NEW DELHI: Although it has the largest population of children in India yet least teachers per student. A fourth of Uttar Pradesh’s 200 million people are aged between five and 14 years – India’s largest child population – but the state has the fewest teachers per student, the poorest transition rate from primary to upper primary school and amongst the lowest learning outcomes in the country. Literacy rates and learning outcomes are some of the lowest in the BIMARU (Bihar, Madhya Pradesh, Rajasthan and Uttar Pradesh) states. By 2020, India will have the world’s largest working-age population – 869 million –yet India is unprepared to educate and train its young population.
Lowest student-teacher ratio:
Uttar Pradesh’s literacy rate of 69.72% is the eighth-lowest in India, varying from 49% in the Shrawasti to 85% in the best performing district, Ghaziabad. It also has worst pupil-teacher ratio in India, with a teacher for every 39 students at the primary level, according to the Unified-District Information System for Education Flash Statistics 2015-16. The all-India average is 23:1. At 30 students per teacher – as prescribed by the Right to Education Act – at the primary level, the state should have 8,40,000 teachers but is short by 21%, or 1,76,000, according to an analysis by IndiaSpend. About 23% of all elementary teacher posts in government schools in Uttar Pradesh are vacant, according to an answer given in the Lok Sabha. Uttar Pradesh also reported the second- highest teacher absenteeism (31%) in rural public schools among 19 surveyed states in 2010, according to the 2014 IndiaSpend analysis.
High spending on education: Low learning outcomes
In 2014-15, Uttar Pradesh spent 13,102 INR per elementary school student, including both primary school students (Class 1 to Class 5) and upper primary school students (Class 6 to Class 8), higher than the all-India spending of 11,252 INR per student. Similarly, state expenditure on primary education has gone up 47% between 2011 and 2015, according to the state government’s Economic Survey 2014-15, but learning level remains among the lowest in India
.Although the proportion of children in Class 3 who can read at least a Class 1 text has improved from 31% in 2006 to 35% in 2014 but this increase has mainly been in private schools. In government schools, the proportion of class 3 rd student who can read at least class 1 text has been reduced from 24% in 2006 to 13% in 2010 (ASER,2014).

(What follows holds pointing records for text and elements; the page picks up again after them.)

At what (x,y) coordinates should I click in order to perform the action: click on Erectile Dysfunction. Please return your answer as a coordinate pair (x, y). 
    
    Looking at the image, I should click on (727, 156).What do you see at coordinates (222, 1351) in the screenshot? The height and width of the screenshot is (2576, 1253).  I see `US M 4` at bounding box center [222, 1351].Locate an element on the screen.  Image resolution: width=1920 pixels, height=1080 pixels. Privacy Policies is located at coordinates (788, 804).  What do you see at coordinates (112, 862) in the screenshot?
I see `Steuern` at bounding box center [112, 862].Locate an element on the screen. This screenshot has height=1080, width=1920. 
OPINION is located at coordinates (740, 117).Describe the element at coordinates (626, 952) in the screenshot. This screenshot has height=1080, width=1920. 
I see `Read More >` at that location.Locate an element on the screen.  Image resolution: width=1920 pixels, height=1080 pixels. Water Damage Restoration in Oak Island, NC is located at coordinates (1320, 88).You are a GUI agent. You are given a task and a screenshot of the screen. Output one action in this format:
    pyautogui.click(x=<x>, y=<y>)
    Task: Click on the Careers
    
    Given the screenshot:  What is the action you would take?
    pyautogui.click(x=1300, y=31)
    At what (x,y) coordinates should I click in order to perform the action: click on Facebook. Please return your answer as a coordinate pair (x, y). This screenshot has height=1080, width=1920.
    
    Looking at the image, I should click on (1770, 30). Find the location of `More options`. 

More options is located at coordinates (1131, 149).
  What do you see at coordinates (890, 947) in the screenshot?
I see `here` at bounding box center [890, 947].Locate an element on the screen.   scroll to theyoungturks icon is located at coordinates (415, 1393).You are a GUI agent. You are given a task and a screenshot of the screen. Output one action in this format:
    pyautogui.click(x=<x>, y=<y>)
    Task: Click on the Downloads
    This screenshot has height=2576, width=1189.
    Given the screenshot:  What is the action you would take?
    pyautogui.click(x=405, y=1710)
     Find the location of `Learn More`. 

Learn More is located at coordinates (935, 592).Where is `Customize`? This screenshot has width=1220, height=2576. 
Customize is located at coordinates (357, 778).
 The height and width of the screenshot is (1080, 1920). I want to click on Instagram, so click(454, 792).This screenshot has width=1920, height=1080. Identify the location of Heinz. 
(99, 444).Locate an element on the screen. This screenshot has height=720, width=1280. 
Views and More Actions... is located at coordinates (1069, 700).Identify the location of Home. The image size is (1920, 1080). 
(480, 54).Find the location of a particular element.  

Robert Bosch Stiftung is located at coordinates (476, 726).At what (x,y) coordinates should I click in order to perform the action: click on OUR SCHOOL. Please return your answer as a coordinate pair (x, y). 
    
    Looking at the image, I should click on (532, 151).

These findings have also been supported by our team visit to the Hindi medium primary schools in Bahraich district under Abhigya Foundation. We visited at least 30 schools in the district and in the most of the schools the findings were nearly the same. We found that at arithmetic level a 3 rd class student cannot read properly a 2 digit number while only the 50% students in the 5 th class were able to do the division and subtraction of 2 digit number correctly. The percentage of students who can read the English text is even worse. The 3 rd class student cannot read the English text of 1 st class properly. Only satisfactory state is of Hindi text reading where almost 70-85% students were able to read the text fully. (Abhigya Foundation, Findings July-September, 2018).
Seasonal absenteeism: still a big issue
When our team visited the schools in the Bahraich dist., it was rainy season and also the time of sowing of paddy. So many of the children were not present in their class as they were helping their family in the field. On an average only 40-50% were present in the class and after midday meal, some of the children went back to their home (Abhigya Foundation).Only few attend school regularly. More children are at work in UP than in any other state, according to the calculation by the National Commission for Protection of Child Rights, based on Census 2011 data: 6,24,000 children, or 8.4% of the 5-14 age group. With the country going to poll in 2019, these issues should concern all
the political parties as the demographic dividend of the country will be highest in 2030. The need of the hour is to utilise it and to know how to reap the benefit by capturing the energy and potential of the younger generation. This
can be ensured by providing the quality education at the primary stage because if the foundation will be strong, the building will be strong too.